Over the past few months, I got into situations where a better understanding of cryptography would have saved me some time.

Simple things like what’s the best way to store a user’s password?, or how can I encrypt content in my app for safe storage?

Of course, the best advice with cryptography security is to use s solution that was created by highly paid experts. Cryptography is one of those fields where even a solution that has been crafted by world-class experts, standardized, then used successfully for many years, can be vulnerable and broken 15 years later by a smart hacker.

Still, understanding how some of those solutions work is fun. It also helps to know how they work so that you can assess if they provide the protection you need. For example, is encryption sufficient, or do you also need your data to be tamper proof?

In this post, I’ll only cover specific basic building blocks used to create secure protocols and software. It’s already a longish read so I’ll use later posts to show how they can be used together to create safe software solutions.

Here we go!

Hashing

At its core, a hash function is an algorithm that takes a data input of arbitrary length and output a value of fixed length. The output is called the hash or the digest.

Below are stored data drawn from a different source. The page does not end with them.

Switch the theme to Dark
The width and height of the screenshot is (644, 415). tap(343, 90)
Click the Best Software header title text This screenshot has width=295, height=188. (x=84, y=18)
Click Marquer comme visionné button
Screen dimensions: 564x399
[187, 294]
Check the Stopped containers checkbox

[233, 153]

Not all hash functions have the same goals so we can’t use them interchangeably.

Protection against Data Corruption

Many hash functions like CRC and MD5 are used to detect accidental changes to data. Usually, the longer the hash, the better protection against data corruption. For example, CRC-32 (32 bits hash) has a lower chance of collision than CRC-16 (16 bits hash).

A good error-detecting hash will be quick to compute and has a low chance of random collision. That is, different data should have different hash values.

CRC-32 is used by the Ethernet protocol for example to detect data corruption in transmission. If the CRC value doesn’t match, the package is retransmitted by the sender. It’s something I’ve implemented myself back in college to detect data corruption during transfers over a noisy wire between an embedded system and a laptop. The corruption check and the data recovery code in place saved our experiment.

While very useful, those hash functions are not related to cryptography. That’s usually because, in cryptography, we fear not random changes to data, but a malicious attacker that will craft the data to create a collision. The requirements are much more strict.

Cryptographic Hash Functions: Protection against Data Tampering

There is a whole class of hash functions named cryptographic hash function that can be very useful to detect data tampering or even create digital signatures when appropriately used.

Here are some properties that strong cryptographic hash function share:

it’s reasonably fast to calculate;
it’s a one-way function: it’s not possible to reverse engineer the original data from the hash;
small changes in the input generate substantial changes in the output so that the two inputs seem unrelated;
it’s computationally impractical to generate data that also have the same hash value. In cryptography, this means that only brute force is a reasonable strategy and average computation time is prohibitive (think millions of years).

The SHA family of hash functions was developed with these goals in mind. They are reasonably fast to compute and are very hard to tamper with. While SHA-1 is still sometimes used, it’s not considered safe. Nowadays, we use SHA-2 and SHA-3. Notably in the SSL/TLS protocol, which essentially means the whole Internet currently depends on them!

Like with regular hash functions, the longer the resulting hash, the stronger the hash function (albeit at a performance cost).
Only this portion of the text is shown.